On our arrival, Samuel’s mother greets us enthusiastically. We decline her offer of food or drink; I am too eager to see Samuel. He hops out to greet us, followed by an array of giggling neighborhood children.

He smiles broadly as he sees us. He has finally gotten over his shyness with me.

“Hello, Doctor!” He turns to Mary, and speaks quickly in Twi.

She translates. “Do I start to walk today?”

“Yes.” I nod to him. “Today is the day. Are you ready?”

Mary repeats my question in Twi. Samuel looks at me and nods vigorously.

“Okay. Let’s get started.”

We review that he will take just a few steps and stop if he feels any sharp pain. He is to walk slowly.

Samuel stands up and gingerly rests his heel on the ground for the first time in a month. He tentatively leans to the right, putting more weight on his leg. He turns to look over his shoulder at us. He grins and gives the “thumbs up” sign.
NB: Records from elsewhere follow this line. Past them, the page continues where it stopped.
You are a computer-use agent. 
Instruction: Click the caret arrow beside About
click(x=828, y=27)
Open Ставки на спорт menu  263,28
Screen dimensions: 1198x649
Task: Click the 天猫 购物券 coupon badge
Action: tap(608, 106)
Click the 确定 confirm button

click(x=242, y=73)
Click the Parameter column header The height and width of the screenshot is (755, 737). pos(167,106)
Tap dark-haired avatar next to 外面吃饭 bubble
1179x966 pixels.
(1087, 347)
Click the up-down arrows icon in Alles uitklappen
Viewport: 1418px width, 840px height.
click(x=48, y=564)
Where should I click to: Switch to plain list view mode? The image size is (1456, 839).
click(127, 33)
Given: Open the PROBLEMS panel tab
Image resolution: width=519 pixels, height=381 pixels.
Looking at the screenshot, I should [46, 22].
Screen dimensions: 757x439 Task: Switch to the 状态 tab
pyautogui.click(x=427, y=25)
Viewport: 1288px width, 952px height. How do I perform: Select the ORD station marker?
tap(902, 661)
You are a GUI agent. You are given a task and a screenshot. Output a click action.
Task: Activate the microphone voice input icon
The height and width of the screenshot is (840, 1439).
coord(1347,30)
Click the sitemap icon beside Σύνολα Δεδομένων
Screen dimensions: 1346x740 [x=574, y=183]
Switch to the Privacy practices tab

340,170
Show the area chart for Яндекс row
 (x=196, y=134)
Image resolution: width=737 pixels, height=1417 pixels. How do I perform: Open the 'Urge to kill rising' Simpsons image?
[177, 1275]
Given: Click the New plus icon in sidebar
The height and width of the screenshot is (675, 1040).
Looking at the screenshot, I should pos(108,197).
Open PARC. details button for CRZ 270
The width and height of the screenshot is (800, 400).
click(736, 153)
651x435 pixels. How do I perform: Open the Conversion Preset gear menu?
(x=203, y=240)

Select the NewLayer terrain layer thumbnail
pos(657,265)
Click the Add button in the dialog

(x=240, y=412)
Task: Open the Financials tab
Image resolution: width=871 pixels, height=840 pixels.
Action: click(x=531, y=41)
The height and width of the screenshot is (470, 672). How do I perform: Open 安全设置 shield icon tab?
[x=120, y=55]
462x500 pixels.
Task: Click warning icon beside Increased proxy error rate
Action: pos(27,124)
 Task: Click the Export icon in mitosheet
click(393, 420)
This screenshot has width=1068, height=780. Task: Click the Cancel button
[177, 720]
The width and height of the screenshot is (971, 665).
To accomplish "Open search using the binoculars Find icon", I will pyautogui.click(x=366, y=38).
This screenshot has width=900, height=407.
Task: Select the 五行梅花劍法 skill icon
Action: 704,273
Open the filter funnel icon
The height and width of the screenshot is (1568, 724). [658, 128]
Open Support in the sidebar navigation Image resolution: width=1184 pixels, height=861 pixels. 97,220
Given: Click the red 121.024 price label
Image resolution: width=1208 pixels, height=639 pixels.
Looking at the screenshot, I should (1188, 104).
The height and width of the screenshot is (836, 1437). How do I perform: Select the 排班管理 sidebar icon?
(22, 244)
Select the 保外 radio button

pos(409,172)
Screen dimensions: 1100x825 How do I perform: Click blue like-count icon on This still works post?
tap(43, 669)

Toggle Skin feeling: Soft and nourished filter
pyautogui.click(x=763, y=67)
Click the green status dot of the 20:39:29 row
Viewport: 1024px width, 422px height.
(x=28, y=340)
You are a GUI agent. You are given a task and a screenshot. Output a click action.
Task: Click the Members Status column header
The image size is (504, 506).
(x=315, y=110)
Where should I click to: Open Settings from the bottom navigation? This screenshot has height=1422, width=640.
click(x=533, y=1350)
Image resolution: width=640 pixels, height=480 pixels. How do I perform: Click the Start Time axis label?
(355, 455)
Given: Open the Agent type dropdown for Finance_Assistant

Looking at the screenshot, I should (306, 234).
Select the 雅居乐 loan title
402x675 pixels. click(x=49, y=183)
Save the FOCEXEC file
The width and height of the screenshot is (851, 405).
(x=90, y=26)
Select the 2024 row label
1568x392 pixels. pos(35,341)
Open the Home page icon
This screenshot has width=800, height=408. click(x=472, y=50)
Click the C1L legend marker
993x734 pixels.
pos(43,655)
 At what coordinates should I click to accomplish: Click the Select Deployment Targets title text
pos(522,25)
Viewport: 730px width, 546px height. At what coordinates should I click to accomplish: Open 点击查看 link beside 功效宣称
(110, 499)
He carefully leans forward, stepping onto his left leg. His right leg comes off the ground before the ankle flexes. As the right foot comes back down, my pulse goes up. I hope that Achilles tendon is okay!

Samuel is walking but it looks odd. I am not sure exactly what is wrong. I stare at him curiously until I realize what it is. The ankle is very tight; he doesn’t dorsiflex it at all. The leg and foot remain at a ninety-degree angle.

“Mary, tell him to bend his knee when he walks.”

He thinks about that for a minute. He steps forward, stops for a second, then bends his knee in an odd bobbing fashion. As he takes his next tentative step, he turns to look at me for confirmation that he is doing it correctly. His gait is certainly strange, but maybe that is the best he can do right now. I nod encouragingly.

Samuel tries it again, walking in a wandering line, continuing with his peculiar bouncy step. His loose, torn grey shirt flaps in the slight breeze. I glance briefly at his mother, who is beaming. The gathered children start to clap excitedly. As I watch Samuel’s proud progress, I think my smile matches his. I am thrilled and satisfied. This time, I made a difference.